** start Provided entries **
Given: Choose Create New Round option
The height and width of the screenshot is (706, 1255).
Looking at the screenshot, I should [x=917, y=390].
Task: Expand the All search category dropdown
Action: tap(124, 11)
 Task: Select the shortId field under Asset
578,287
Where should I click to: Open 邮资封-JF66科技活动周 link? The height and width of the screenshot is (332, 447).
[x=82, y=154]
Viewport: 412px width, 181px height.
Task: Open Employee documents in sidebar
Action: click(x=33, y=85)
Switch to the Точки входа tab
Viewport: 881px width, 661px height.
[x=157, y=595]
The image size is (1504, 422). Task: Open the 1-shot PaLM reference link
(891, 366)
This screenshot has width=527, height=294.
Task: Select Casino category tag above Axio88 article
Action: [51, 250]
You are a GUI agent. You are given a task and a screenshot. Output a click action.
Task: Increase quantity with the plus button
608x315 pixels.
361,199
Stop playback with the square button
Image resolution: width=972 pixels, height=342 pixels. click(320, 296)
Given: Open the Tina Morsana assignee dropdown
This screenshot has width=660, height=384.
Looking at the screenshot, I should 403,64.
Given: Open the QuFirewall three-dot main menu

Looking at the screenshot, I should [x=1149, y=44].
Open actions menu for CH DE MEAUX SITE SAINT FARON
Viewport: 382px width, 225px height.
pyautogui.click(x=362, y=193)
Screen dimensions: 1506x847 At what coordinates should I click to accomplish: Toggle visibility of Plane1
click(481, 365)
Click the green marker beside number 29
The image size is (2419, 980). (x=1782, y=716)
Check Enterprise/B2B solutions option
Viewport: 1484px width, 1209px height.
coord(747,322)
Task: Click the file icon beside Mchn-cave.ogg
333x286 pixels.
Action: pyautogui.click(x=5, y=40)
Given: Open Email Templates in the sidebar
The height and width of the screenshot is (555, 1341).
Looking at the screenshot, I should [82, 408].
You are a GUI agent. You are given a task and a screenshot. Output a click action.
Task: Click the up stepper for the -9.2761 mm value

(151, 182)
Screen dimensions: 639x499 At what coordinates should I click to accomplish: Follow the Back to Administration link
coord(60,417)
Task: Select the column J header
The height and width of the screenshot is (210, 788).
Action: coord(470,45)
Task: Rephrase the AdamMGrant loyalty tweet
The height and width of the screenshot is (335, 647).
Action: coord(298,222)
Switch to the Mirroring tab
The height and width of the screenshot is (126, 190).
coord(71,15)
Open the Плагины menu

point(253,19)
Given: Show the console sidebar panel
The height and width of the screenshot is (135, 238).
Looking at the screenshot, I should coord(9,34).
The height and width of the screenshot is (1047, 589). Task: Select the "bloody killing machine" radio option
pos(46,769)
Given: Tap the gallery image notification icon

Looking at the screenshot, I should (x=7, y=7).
** end Provided entries **
▸ Task prompt
How many lines of the records above contain the string "link"? Reply with the number alone.

▸ Solved problem
3